By
Mary Bellis
The accredited father of the science of
electricity and magnetism was the English
scientist, William Gilbert, who was a
physician and man of learning at the court of Elizabeth. Prior to him, all
that was known of electricity and magnetism was what the ancients knew, that
the lodestone possessed magnetic properties and that amber and jet, when
rubbed, would attract bits of paper or other substances of small specific
gravity. William Gilbert's great treatise De magnete, magneticisique corporibus"
or "On the Magnet", printed in
Latin in 1600, containing the fruits of his researches and experiments for
many years, indeed provided the basis for a new science.

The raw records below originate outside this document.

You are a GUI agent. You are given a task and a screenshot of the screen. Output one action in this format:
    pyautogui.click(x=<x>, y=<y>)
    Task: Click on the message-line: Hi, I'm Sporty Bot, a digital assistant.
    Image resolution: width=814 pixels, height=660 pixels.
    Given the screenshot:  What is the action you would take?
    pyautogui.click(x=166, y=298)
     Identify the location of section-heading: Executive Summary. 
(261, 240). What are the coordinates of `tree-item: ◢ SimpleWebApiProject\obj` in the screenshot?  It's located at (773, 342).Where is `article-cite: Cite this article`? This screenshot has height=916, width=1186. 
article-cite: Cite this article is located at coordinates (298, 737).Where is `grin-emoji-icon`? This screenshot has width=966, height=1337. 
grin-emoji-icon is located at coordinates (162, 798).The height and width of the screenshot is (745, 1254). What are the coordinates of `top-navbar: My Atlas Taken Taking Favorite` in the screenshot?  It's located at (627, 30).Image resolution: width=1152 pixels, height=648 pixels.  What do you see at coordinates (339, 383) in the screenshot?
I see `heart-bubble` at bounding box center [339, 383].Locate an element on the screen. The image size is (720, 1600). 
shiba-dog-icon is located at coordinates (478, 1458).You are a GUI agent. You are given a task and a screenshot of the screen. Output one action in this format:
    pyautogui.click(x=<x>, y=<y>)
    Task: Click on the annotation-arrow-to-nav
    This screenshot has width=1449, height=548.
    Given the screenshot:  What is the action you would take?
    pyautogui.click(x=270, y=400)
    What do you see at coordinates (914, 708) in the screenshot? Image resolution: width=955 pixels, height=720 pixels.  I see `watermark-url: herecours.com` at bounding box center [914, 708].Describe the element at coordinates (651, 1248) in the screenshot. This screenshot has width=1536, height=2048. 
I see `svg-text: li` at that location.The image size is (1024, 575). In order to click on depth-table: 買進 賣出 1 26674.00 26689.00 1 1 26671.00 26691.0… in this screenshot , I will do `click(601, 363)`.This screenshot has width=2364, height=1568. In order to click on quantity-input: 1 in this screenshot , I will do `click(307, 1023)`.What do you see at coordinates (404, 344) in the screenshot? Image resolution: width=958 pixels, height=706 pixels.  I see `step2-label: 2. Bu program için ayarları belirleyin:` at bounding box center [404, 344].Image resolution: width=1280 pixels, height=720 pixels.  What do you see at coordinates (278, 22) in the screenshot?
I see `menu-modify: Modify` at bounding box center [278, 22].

William Gilbert first coined the term "electricity" from the Greek
word for amber. Gilbert wrote about the electrification of many
substances in his "De magnete, magneticisique corporibus". He
also the first person to use the terms electric force, magnetic pole, and electric
attraction. William Gilbert was a pioneer of the experimental method and the
first to explain the magnetic
compass.
According to Dr. David P. Stern of NASA: "William
Gilbert was fascinated by magnets. Britain was a major seafaring nation in 1588
when the Spanish Armada was defeated, opening the
way to British settlement of America. British ships depended on the magnetic
compass, yet no one understood why it worked. Did
the pole star attract it (as Columbus once speculated), or was there a
magnetic mountain at the pole, which ships should would never approach, because
the sailors thought its pull would yank out all their iron nails and fittings? Did
the smell of garlic interfere with the action of the compass, which is why
helmsmen were forbidden to eat it near a ship's compass? For
nearly 20 years William Gilbert conducted ingenious experiments (among
others, making sure that garlic had no effect on compasses) to understand magnetism. Until
then, scientific experiments were not in fashion: instead, books relied on quotes of
ancient authorities that was where the myth about garlic started."